Factors Influencing Policy and Political Leadership in Improving Roadway Safety
Matt Schmit, University of Minnesota, Twin CitiesShow Abstract
Lee Munnich, University of Minnesota, Twin Cities
This study built upon recent work to examine further the factors influencing policy and political leadership in adopting evidence-based policy countermeasures and integrated performance-based approaches such as Towards Zero Death (TZD) to reduce road fatalities and serious injuries. Specifically, the study sought to increase understanding of the policy context for safety and how special interest group influence at the state and local level plays a part in roadway safety policy promotion and adoption. The study focused on six states in the Midwest region – Illinois, Indiana, Michigan, Minnesota, Ohio, and Wisconsin – and engaged legislators, state agency officials, and special interest stakeholders to better understand the challenges and opportunities for improving roadway safety through public policy. The study expanded upon an assessment tool applied to quantifying policy countermeasure adoption in each of the six study states and created a similar tool for gauging special interest group activity.

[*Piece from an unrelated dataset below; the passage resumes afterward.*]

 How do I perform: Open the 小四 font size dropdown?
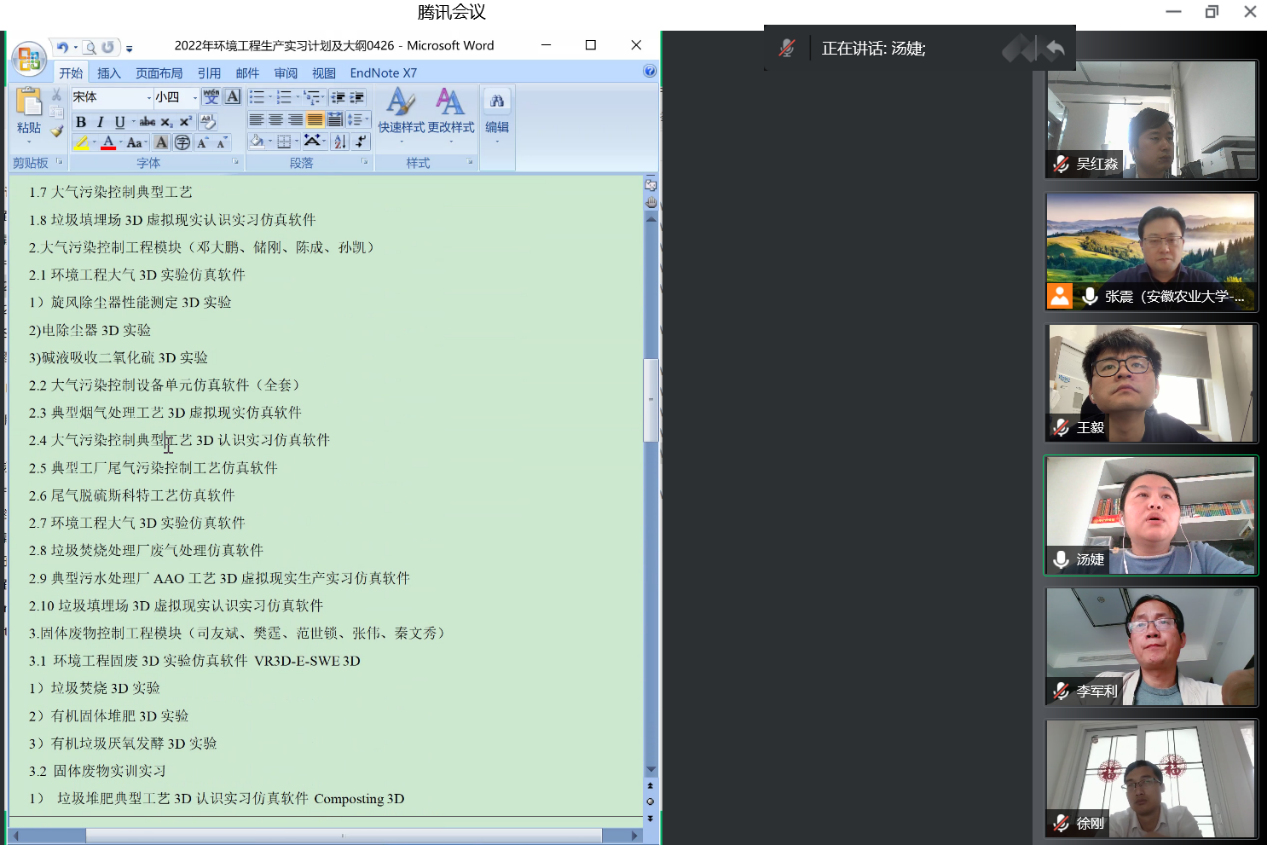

Impacts of State Specific Policy and Legislation on Safety Advancement by Departments of Transportation
Jennifer Ogle, Clemson UniversityShow Abstract
Sababa Islam, Clemson University
Kweku Brown, The Citadel
William Davis, The Citadel
Wayne Sarasua, Clemson University
The overall goal of this research was to identify proven successful safety programs used in other states and assess the potential for safety improvement if similar programs were implemented in South Carolina. The research team not only sought out engineering solutions, but also expanded the search to include programs for enforcement, education, licensing, legal proceedings, and emergency services – therefore incorporating a wide range stakeholder groups. South Carolina has, for many years, had one of the highest mileage death rates of any state in the nation – far exceeding the national fatality rate. While SCDOT has a federal requirement to develop and maintain the Strategic Highway Safety Plan, which identifies the state's key safety needs and guides investment decisions toward strategies and countermeasures with the most potential to save lives and prevent injuries, South Carolina legislation and state policies have effectively blocked many paths to safety improvements. Tree protection ordinances, limited policies for graduated drivers licensing, bans on camera enforcement, and lack of universal helmet laws continue to undermine efforts to improve motor vehicle safety in the state. Using a data driven approach to safety program selection will yield support for changes in programs, policies, and standards, and have positive impacts on safety, operational, and economic aspects of the South Carolina roadway system. Further, the implementation of a data-driven safety management program will help to assure that the most appropriate strategies are implemented. The successful implementation of this research would likely result in a substantial reduction in loss of life and injuries associated with motor vehicle crashes in the state of South Carolina.